Zhong Shi
Department of Computer Science and Engineering, Florida Atlantic University, Boca Raton, FL 33431, USA.
Neural Netw. 2005 Jun-Jul;18(5-6):790-8. doi: 10.1016/j.neunet.2005.06.008.
Clustering data streams has been a new research topic, recently emerged from many real data mining applications, and has attracted a lot of research attention. However, there is little work on clustering high-dimensional streaming text data. This paper combines an efficient online spherical k-means (OSKM) algorithm with an existing scalable clustering strategy to achieve fast and adaptive clustering of text streams. The OSKM algorithm modifies the spherical k-means (SPKM) algorithm, using online update (for cluster centroids) based on the well-known Winner-Take-All competitive learning. It has been shown to be as efficient as SPKM, but much superior in clustering quality. The scalable clustering strategy was previously developed to deal with very large databases that cannot fit into a limited memory and that are too expensive to read/scan multiple times. Using the strategy, one keeps only sufficient statistics for history data to retain (part of) the contribution of history data and to accommodate the limited memory. To make the proposed clustering algorithm adaptive to data streams, we introduce a forgetting factor that applies exponential decay to the importance of history data. The older a set of text documents, the less weight they carry. Our experimental results demonstrate the efficiency of the proposed algorithm and reveal an intuitive and an interesting fact for clustering text streams-one needs to forget to be adaptive.
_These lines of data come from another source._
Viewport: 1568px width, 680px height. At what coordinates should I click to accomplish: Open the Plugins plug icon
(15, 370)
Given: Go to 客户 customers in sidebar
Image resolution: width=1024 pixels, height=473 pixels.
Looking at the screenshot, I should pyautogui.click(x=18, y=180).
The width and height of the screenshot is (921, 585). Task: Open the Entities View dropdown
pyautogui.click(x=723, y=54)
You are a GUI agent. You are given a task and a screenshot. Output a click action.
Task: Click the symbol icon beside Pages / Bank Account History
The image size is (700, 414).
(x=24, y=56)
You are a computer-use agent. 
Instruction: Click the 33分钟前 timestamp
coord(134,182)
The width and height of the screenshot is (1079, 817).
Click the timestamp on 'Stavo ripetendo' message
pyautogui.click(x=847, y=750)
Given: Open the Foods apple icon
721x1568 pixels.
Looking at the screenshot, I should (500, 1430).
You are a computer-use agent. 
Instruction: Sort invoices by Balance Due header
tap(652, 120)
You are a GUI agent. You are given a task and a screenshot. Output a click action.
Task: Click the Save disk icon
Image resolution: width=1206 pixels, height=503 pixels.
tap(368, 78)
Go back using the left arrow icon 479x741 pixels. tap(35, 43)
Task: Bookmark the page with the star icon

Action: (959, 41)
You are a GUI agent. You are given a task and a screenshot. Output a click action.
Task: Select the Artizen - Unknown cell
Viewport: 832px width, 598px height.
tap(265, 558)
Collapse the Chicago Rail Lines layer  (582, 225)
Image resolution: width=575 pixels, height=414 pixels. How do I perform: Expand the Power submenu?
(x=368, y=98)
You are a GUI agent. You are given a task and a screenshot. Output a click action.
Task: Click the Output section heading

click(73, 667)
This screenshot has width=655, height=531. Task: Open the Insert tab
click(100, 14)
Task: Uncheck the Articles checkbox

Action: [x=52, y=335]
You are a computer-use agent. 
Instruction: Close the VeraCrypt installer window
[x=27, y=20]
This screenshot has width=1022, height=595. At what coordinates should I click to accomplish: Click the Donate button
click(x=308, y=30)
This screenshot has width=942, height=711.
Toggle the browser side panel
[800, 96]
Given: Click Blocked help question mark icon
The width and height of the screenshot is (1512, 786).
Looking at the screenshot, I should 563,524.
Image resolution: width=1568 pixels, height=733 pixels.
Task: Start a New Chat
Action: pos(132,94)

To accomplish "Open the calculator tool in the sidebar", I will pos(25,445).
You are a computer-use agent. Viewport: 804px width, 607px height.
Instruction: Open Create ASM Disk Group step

数据流聚类是一个新的研究课题,它最近出现在许多实际数据挖掘应用中,并引起了大量的研究关注。然而,针对高维流文本数据的聚类工作却很少。本文将一种高效的在线球形k均值(OSKM)算法与现有的可扩展聚类策略相结合,以实现文本流的快速自适应聚类。OSKM算法对球形k均值(SPKM)算法进行了改进,基于著名的胜者全得竞争学习使用在线更新(用于聚类中心)。结果表明,它与SPKM一样高效,但在聚类质量上要优越得多。可扩展聚类策略以前是为处理无法装入有限内存且读取/扫描多次成本过高的超大型数据库而开发的。使用该策略,只需保留历史数据的足够统计信息,以保留(部分)历史数据的贡献并适应有限的内存。为了使所提出的聚类算法能够适应数据流,我们引入了一个遗忘因子,该因子对历史数据的重要性应用指数衰减。一组文本文档越旧,其权重就越小。我们的实验结果证明了所提算法的有效性,并揭示了一个关于文本流聚类的直观且有趣的事实——为了实现自适应需要遗忘。